↓↓↓
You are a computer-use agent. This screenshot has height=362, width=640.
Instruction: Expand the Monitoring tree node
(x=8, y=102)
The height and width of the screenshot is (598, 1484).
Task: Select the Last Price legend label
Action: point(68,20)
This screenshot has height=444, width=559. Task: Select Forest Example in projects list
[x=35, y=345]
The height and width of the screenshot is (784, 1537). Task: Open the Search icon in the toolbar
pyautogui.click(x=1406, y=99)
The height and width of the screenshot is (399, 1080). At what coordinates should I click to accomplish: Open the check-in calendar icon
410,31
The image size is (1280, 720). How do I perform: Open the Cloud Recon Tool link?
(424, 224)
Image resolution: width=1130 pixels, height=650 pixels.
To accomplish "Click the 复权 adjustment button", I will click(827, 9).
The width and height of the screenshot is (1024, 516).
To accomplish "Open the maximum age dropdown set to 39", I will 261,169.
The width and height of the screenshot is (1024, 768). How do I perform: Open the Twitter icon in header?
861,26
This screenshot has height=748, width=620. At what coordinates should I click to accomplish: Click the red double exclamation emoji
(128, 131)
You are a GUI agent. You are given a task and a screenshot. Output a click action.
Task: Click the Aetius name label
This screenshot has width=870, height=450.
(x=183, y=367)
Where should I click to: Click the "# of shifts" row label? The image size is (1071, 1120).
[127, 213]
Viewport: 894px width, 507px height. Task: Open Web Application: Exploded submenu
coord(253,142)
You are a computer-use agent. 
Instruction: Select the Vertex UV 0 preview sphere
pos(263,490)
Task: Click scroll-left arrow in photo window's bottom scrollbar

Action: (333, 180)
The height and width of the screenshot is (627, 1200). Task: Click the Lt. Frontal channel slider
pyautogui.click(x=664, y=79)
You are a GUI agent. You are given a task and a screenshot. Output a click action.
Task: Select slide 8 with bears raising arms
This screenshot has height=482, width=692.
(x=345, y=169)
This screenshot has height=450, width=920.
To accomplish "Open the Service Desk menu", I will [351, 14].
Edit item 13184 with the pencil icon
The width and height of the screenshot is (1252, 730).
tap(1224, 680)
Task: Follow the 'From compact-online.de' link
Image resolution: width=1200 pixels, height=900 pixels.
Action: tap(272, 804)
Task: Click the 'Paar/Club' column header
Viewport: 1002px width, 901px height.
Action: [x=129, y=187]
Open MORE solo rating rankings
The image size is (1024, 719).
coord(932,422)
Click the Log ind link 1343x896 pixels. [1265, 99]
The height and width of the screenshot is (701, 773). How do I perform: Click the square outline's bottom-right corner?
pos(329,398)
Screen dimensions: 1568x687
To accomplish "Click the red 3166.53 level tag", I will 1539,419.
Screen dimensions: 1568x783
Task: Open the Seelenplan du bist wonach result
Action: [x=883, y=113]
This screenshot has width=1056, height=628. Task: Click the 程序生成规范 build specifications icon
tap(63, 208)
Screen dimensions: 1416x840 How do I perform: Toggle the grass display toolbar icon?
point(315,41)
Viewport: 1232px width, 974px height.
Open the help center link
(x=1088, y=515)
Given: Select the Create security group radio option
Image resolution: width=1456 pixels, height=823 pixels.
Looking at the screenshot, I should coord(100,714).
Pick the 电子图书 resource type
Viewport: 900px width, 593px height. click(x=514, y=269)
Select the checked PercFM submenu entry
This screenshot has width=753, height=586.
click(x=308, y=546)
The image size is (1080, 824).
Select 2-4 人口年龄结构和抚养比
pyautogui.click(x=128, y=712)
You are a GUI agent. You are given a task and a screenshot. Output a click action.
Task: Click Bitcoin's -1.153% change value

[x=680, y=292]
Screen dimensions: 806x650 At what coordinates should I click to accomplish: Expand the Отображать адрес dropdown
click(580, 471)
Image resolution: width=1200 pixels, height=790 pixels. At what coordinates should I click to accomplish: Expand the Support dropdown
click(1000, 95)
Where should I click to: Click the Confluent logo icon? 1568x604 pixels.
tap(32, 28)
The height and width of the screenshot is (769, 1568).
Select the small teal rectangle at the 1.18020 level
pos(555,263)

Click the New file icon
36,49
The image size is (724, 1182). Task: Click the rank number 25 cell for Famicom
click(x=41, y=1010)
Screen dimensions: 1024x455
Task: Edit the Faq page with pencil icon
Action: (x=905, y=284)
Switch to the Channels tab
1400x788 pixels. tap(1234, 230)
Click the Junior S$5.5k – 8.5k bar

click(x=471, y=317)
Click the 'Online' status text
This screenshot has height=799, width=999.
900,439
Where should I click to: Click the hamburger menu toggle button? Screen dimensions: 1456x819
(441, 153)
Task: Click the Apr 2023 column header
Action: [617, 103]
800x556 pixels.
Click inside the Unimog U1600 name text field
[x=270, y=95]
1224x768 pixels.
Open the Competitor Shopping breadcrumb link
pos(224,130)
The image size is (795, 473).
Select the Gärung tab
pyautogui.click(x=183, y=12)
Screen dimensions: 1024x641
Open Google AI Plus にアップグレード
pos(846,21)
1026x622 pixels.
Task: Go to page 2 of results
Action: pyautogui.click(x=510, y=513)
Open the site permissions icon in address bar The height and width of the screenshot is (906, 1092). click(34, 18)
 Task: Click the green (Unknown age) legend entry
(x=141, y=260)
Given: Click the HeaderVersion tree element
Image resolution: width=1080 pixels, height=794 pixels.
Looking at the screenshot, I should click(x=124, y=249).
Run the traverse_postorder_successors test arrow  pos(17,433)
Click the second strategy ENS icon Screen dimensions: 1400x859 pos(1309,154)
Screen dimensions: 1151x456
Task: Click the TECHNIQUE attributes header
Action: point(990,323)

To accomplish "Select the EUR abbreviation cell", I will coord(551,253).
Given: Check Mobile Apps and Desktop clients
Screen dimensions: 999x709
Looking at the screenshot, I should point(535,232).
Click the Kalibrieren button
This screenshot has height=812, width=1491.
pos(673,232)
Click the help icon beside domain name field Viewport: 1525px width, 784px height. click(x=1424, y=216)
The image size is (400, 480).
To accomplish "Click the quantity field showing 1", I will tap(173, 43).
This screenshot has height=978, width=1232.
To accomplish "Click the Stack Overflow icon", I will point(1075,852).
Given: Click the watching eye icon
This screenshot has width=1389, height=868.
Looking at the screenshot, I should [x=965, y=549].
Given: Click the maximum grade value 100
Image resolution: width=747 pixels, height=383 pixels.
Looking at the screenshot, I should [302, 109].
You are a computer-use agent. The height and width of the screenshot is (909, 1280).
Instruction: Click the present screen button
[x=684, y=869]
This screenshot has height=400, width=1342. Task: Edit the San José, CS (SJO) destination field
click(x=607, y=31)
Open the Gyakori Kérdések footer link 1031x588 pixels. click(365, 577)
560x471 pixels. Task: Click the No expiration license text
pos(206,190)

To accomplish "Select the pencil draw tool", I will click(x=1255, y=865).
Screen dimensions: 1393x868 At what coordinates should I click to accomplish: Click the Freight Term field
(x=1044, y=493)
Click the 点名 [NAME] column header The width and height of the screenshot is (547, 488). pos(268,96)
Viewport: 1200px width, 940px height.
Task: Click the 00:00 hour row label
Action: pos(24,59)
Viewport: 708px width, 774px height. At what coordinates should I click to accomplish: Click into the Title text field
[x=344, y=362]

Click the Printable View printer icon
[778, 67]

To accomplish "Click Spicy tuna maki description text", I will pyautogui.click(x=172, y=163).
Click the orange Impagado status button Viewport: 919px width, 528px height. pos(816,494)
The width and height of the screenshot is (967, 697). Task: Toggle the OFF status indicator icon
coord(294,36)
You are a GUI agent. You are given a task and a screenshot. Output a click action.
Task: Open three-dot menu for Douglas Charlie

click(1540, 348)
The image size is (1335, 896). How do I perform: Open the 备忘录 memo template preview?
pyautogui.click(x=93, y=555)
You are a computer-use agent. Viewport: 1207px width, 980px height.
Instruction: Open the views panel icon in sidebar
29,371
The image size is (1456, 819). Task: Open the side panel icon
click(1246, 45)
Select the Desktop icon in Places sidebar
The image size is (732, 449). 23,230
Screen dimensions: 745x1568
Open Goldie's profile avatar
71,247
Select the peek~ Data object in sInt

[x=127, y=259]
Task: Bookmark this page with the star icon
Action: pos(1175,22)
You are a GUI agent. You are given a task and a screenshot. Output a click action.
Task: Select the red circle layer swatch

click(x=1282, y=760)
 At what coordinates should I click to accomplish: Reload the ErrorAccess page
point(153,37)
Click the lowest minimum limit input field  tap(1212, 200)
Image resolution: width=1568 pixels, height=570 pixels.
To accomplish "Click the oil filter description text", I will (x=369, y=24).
↑↑↑
Reproduce the records from the start through the line containing "pos(263,490)", both ends included, with each line copied exactly.

* [Task result]
You are a computer-use agent. This screenshot has height=362, width=640.
Instruction: Expand the Monitoring tree node
(x=8, y=102)
The height and width of the screenshot is (598, 1484).
Task: Select the Last Price legend label
Action: point(68,20)
This screenshot has height=444, width=559. Task: Select Forest Example in projects list
[x=35, y=345]
The height and width of the screenshot is (784, 1537). Task: Open the Search icon in the toolbar
pyautogui.click(x=1406, y=99)
The height and width of the screenshot is (399, 1080). At what coordinates should I click to accomplish: Open the check-in calendar icon
410,31
The image size is (1280, 720). How do I perform: Open the Cloud Recon Tool link?
(424, 224)
Image resolution: width=1130 pixels, height=650 pixels.
To accomplish "Click the 复权 adjustment button", I will click(827, 9).
The width and height of the screenshot is (1024, 516).
To accomplish "Open the maximum age dropdown set to 39", I will 261,169.
The width and height of the screenshot is (1024, 768). How do I perform: Open the Twitter icon in header?
861,26
This screenshot has height=748, width=620. At what coordinates should I click to accomplish: Click the red double exclamation emoji
(128, 131)
You are a GUI agent. You are given a task and a screenshot. Output a click action.
Task: Click the Aetius name label
This screenshot has width=870, height=450.
(x=183, y=367)
Where should I click to: Click the "# of shifts" row label? The image size is (1071, 1120).
[127, 213]
Viewport: 894px width, 507px height. Task: Open Web Application: Exploded submenu
coord(253,142)
You are a computer-use agent. 
Instruction: Select the Vertex UV 0 preview sphere
pos(263,490)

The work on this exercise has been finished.